Skip to content

TCP vs UDP — Theory and Formal Foundations

Two transport protocols sit atop IP, and the choice between them is a choice of which guarantees you buy and which you build yourself. TCP (RFC 793, updated by RFC 9293) is a connection-oriented, reliable, ordered, flow- and congestion-controlled byte stream. UDP (RFC 768) is a connectionless, unreliable, unordered datagram service — eight bytes of header over raw IP. This chapter treats both as formal objects: TCP as a finite state machine over a shared sequence space, and its correctness/performance as consequences of the sliding window, the control loops, and the closed-form throughput law that governs them.

Table of contents

  1. The TCP connection as a state machine
  2. Sequence numbers, ACKs, and the sliding window
  3. Flow control vs congestion control — a formal separation
  4. Congestion-control algorithms: Reno, CUBIC, BBR
  5. The throughput bound — Mathis, worked
  6. TIME_WAIT: purpose and exhaustion
  7. UDP: the minimalist datagram
  8. Decision table and closing synthesis

1. The TCP connection as a state machine

A TCP endpoint is a finite automaton. RFC 793 defines eleven states; every segment sent or received, and every timer that fires, is a transition. The connection is fully described by the pair of state variables at each end plus the sequence-space bookkeeping. Modeling it as an FSM is not pedagogy — it is how kernels implement it (tcp_rcv_state_process in Linux is literally a switch over these states) and how model checkers verify it.

The handshake establishes synchronized sequence numbers (the SYN = "synchronize"). The three-way handshake is the minimum message count that lets both sides agree on each other's Initial Sequence Number (ISN) while defending against duplicated segments from prior incarnations: SYN → SYN/ACK → ACK.

stateDiagram-v2 [*] --> CLOSED CLOSED --> LISTEN: passive open CLOSED --> SYN_SENT: active open / send SYN LISTEN --> SYN_RCVD: recv SYN / send SYN,ACK SYN_SENT --> SYN_RCVD: recv SYN / send SYN,ACK SYN_SENT --> ESTABLISHED: recv SYN,ACK / send ACK SYN_RCVD --> ESTABLISHED: recv ACK ESTABLISHED --> FIN_WAIT_1: close / send FIN ESTABLISHED --> CLOSE_WAIT: recv FIN / send ACK FIN_WAIT_1 --> FIN_WAIT_2: recv ACK of FIN FIN_WAIT_1 --> CLOSING: recv FIN / send ACK FIN_WAIT_2 --> TIME_WAIT: recv FIN / send ACK CLOSING --> TIME_WAIT: recv ACK of FIN CLOSE_WAIT --> LAST_ACK: close / send FIN LAST_ACK --> CLOSED: recv ACK of FIN TIME_WAIT --> CLOSED: 2*MSL timeout CLOSED --> [*]

Read the diagram in three arcs. Open (top): the passive side parks in LISTEN; the active side fires a SYN and enters SYN_SENT; both converge on ESTABLISHED. The diagonal SYN_SENT → SYN_RCVD edge is the simultaneous open — two peers actively connecting to each other cross SYNs and still succeed. Data transfer: the entire payload lifetime happens inside ESTABLISHED; the FSM has nothing to say about it because reliability there is handled by the window machinery of §2, not by state changes. Close (bottom): the four-way teardown. Because each direction of the byte stream closes independently (a half-close is legal — you may stop sending while still receiving), teardown needs two FIN/ACK exchanges, not one. The initiator of the close is the side that lands in TIME_WAIT; §6 explains why it must wait there for 2·MSL.

Records

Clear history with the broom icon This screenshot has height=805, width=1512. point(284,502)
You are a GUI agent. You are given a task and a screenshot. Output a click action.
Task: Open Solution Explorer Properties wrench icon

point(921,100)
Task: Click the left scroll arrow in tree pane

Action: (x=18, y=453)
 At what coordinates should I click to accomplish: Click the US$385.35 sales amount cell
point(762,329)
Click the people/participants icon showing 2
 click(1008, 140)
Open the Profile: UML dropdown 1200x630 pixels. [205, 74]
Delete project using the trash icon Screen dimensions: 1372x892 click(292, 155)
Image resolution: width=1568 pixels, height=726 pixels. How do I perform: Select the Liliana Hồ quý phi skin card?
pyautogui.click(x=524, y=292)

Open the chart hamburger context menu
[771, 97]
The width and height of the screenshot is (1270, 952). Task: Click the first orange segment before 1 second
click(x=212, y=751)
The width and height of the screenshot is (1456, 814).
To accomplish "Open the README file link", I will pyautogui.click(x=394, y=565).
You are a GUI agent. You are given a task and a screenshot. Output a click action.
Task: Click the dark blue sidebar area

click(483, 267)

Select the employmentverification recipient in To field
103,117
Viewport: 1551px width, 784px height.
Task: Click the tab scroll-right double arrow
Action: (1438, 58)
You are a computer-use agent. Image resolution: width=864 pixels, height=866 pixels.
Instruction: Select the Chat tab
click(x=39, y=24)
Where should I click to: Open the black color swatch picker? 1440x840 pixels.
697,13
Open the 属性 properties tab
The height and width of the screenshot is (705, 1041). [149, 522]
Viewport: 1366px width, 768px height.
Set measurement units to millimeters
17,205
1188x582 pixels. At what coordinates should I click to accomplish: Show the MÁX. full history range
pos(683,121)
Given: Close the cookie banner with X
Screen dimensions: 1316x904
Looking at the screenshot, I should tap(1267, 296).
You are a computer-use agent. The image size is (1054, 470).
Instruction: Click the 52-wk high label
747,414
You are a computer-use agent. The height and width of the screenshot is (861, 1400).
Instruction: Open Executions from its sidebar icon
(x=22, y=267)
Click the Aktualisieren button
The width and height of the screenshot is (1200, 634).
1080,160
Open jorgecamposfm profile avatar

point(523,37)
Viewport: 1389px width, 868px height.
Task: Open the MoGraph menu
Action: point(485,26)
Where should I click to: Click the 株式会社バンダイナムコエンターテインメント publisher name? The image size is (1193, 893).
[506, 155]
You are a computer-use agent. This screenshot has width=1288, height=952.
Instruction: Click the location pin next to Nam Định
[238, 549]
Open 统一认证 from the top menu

• [Directive 1]: Duplicate the stretch of the TCP vs UDP chapter from "Table of contents" through "checkers verify it.".
• [Directive 2]: Set down the stretch of the records from their start through the line containing "Looking at the", with every line reproduced as it stands.

• [Problem solution 1]:
Table of contents

  1. The TCP connection as a state machine
  2. Sequence numbers, ACKs, and the sliding window
  3. Flow control vs congestion control — a formal separation
  4. Congestion-control algorithms: Reno, CUBIC, BBR
  5. The throughput bound — Mathis, worked
  6. TIME_WAIT: purpose and exhaustion
  7. UDP: the minimalist datagram
  8. Decision table and closing synthesis

1. The TCP connection as a state machine

A TCP endpoint is a finite automaton. RFC 793 defines eleven states; every segment sent or received, and every timer that fires, is a transition. The connection is fully described by the pair of state variables at each end plus the sequence-space bookkeeping. Modeling it as an FSM is not pedagogy — it is how kernels implement it (tcp_rcv_state_process in Linux is literally a switch over these states) and how model checkers verify it.

• [Problem solution 2]:
Clear history with the broom icon This screenshot has height=805, width=1512. point(284,502)
You are a GUI agent. You are given a task and a screenshot. Output a click action.
Task: Open Solution Explorer Properties wrench icon

point(921,100)
Task: Click the left scroll arrow in tree pane

Action: (x=18, y=453)
 At what coordinates should I click to accomplish: Click the US$385.35 sales amount cell
point(762,329)
Click the people/participants icon showing 2
 click(1008, 140)
Open the Profile: UML dropdown 1200x630 pixels. [205, 74]
Delete project using the trash icon Screen dimensions: 1372x892 click(292, 155)
Image resolution: width=1568 pixels, height=726 pixels. How do I perform: Select the Liliana Hồ quý phi skin card?
pyautogui.click(x=524, y=292)

Open the chart hamburger context menu
[771, 97]
The width and height of the screenshot is (1270, 952). Task: Click the first orange segment before 1 second
click(x=212, y=751)
The width and height of the screenshot is (1456, 814).
To accomplish "Open the README file link", I will pyautogui.click(x=394, y=565).
You are a GUI agent. You are given a task and a screenshot. Output a click action.
Task: Click the dark blue sidebar area

click(483, 267)

Select the employmentverification recipient in To field
103,117
Viewport: 1551px width, 784px height.
Task: Click the tab scroll-right double arrow
Action: (1438, 58)
You are a computer-use agent. Image resolution: width=864 pixels, height=866 pixels.
Instruction: Select the Chat tab
click(x=39, y=24)
Where should I click to: Open the black color swatch picker? 1440x840 pixels.
697,13
Open the 属性 properties tab
The height and width of the screenshot is (705, 1041). [149, 522]
Viewport: 1366px width, 768px height.
Set measurement units to millimeters
17,205
1188x582 pixels. At what coordinates should I click to accomplish: Show the MÁX. full history range
pos(683,121)
Given: Close the cookie banner with X
Screen dimensions: 1316x904
Looking at the screenshot, I should tap(1267, 296).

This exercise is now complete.